Между прочим, самой своей известностью среди современников и потомков Местр, по всей вероятности, не в последнюю очередь обязан большому числу эффектных максим, рассыпанных по его философским сочинениям и вошедших впоследствии в многочисленные антологии и словари цитат. Не случайно Сент-Бёв сравнивал его с таким общепризнанным мастером светского остроумия, поставленного на службу монархическим идеям, как Ривароль [Sainte-Beuve 1849: 732], упомянутый выше Августин Голицын восхищался «сжатостью и оригинальностью его максим», внятных всем и каждому, благодаря чему автор самой ничтожной брошюры не обходится без цитат из его сочинений [Golitsyn 1867: 71], а педант Ламартин хотя и был недоволен «уловками» Местра и его парадоксами, но признавался в воспоминаниях, что, презирая эти «приманки для возбуждения любопытства», все же скрепя сердце поддавался их обаянию [Lamartine 1871: 185–186]. П. Глод в специально посвященной этому статье [Глод 2012] перечисляет черты, отличающие Местра от другого философа-традиционалиста, во многих отношениях к нему близкого; к этим чертам я бы добавила еще одну: Бональду была чужда афористическая манера Местра. Именно этим, среди прочего объясняется диагноз, поставленный еще в 1843 году Сент-Бёвом: «никто нынче не читает Бональда, но его вольного и язвительного соратника читают так, словно книги его написаны сегодня» [Sainte-Beuve 1843: 382]16. Многие афоризмы Местра «вошли в пословицы»; таковы и фраза о народе, который имеет то правительство, которое заслуживает [Maistre 1884–1886: 12, 59; письмо к шевалье де Росси от 15/27 августа 1811 года], и печально известное определение палача как краеугольного камня общества, и фраза из тех же «Санкт-Петебургских вечеров» о необходимости воздвигнуть статую Вольтера рукою палача, и запомнившаяся госпоже де Сталь фраза о «русском желании», и образ грозящего России «университетского Пугачева» [Maistre 1859: 27], и уже упоминавшееся определение контрреволюции, которая «должна быть не противоположной революцией, но противоположностью революции», и фраза из письма к Алексису де Сен-Реалю от 22 декабря 1816/3 января 1817 года: «Не знаю, какова жизнь подлеца, я им никогда не был, но жизнь порядочного человека чудовищна» [Maistre 1884–1886: 14, 11]. В одном из наиболее полных французских словарей цитат Бональд представлен 11 цитатами, а Местр – целыми тремя десятками [Oster 1970: 672–673, 665–668]17.

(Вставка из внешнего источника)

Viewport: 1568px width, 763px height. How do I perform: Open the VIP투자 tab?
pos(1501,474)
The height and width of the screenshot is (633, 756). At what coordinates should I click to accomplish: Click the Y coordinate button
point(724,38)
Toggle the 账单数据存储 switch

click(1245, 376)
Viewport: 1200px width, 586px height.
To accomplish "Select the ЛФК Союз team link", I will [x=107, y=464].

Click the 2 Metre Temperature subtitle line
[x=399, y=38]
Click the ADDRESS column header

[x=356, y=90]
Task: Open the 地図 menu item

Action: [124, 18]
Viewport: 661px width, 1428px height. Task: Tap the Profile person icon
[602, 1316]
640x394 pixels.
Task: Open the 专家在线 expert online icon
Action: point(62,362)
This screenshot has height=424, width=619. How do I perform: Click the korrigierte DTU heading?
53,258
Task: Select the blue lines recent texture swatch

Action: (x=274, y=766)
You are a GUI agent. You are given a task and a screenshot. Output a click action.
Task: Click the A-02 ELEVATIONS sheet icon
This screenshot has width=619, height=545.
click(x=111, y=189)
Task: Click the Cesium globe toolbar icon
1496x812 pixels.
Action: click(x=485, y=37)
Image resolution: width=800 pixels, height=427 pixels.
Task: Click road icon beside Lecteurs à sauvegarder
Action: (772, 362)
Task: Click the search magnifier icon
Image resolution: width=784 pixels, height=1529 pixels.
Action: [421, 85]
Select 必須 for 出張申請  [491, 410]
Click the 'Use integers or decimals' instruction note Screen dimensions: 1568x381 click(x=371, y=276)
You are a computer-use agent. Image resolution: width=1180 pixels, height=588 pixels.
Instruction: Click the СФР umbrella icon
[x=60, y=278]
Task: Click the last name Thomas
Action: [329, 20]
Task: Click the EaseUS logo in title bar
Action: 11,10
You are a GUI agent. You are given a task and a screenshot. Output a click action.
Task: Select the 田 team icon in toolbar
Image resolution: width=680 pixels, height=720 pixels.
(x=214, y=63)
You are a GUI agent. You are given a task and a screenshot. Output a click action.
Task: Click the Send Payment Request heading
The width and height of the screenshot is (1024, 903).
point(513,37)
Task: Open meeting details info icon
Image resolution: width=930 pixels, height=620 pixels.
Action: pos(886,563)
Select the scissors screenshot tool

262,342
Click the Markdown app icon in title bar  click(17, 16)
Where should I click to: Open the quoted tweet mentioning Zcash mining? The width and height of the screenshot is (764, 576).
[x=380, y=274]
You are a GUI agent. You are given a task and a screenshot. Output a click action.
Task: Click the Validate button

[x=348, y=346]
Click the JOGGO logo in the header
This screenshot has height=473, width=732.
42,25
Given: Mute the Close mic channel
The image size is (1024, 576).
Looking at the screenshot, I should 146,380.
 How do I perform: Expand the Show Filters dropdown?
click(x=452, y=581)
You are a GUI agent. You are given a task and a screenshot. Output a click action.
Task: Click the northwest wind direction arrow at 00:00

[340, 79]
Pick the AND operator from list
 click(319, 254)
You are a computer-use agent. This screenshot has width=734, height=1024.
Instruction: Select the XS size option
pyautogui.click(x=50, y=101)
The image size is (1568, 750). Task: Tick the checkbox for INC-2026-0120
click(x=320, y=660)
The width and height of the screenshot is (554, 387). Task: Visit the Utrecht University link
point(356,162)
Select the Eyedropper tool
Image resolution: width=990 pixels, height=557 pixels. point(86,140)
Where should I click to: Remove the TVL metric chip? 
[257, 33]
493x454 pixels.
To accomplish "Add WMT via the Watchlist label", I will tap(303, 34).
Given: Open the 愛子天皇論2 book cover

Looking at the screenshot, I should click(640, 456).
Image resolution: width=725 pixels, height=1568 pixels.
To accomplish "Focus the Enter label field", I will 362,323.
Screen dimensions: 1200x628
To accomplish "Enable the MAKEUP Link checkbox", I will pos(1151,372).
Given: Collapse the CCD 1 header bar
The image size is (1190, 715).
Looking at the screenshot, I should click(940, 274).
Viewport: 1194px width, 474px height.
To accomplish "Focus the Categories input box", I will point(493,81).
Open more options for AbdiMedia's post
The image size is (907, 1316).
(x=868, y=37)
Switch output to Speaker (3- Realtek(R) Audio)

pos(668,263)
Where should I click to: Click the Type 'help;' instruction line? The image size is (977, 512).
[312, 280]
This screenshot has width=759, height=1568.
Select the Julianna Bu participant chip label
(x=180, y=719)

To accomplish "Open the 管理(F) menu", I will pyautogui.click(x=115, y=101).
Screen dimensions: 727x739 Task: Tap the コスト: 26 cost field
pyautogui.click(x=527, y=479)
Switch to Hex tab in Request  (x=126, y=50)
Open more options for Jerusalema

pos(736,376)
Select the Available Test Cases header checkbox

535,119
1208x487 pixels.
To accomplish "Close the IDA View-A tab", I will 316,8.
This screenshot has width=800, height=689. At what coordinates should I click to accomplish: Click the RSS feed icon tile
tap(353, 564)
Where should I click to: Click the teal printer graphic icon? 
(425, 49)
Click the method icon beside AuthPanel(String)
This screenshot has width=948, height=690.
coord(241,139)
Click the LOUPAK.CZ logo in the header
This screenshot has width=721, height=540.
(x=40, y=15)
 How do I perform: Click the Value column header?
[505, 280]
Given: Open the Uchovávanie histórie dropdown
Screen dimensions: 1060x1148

Такое восприятие Местра как автора блестящих фраз характерно не только для французов, но и для русских литераторов и философов XIX века; не будем касаться местровских суждений о палаче, которые – с одобрением или, чаще, с осуждением – упоминали Пушкин и Бестужев (Марлинский), А. И. Тургенев и Герцен18, приведем несколько менее известных ссылок на эффектные афоризмы Местра. Например, идейный противник Местра славянофил Ю. Ф. Самарин в статье 1863 года «Как относится к нам Римская церковь?», осуждая старую Европу за то, что она «покончила с религиею» и забыла про Бога, прибегает к помощи Местра и цитирует в оригинале его выражение, которое называет «счастливым и глубоким»: «Le monde sera sauvé quand les Anglais deviendront catholiques et quand les Français, qui sont catholiques, redeviendront chrétiens» (Мир будет спасен в тот день, когда англичане сделаются католиками, а французы, католиками уже являющиеся, вновь сделаются христианами. – фр.) [Самарин 1996: 524]. Местр, по мнению Самарина, не понимал, что тем самым произносит «смертный приговор латинской религии», но самому Самарину непонятливость его идейного противника не мешает пользоваться его афоризмом, и притом с нескрываемым восхищением.
14
Образ, запавший в память русскому католику Августину Голицыну [Golitsyn 1863: 73].
15
Густав Адольф IV (1778–1837), в 1809 году отрешенный от власти в результате заговора, в котором участвовали высшие офицеры.
16
С Сент-Бёвом согласен и современный исследователь: «Решительно, граф де Местр с его дерзким воображением <…> совсем не похож на виконта де Бональда, чей ум Шатобриан сравнивал „с наглухо закрытой темницей, куда не проникает ни единый луч света“» [Valade 1990: 307].
17
Кстати, быть может, не так случайно и то обстоятельство, что Местр вошел в историю с эффектным определением, придуманным не им, но для него: «пророком минувшего» назвал его философ П.-С. Балланш [Ballanche 1827: 204].
18
См. подробнее: [Мильчина 2005].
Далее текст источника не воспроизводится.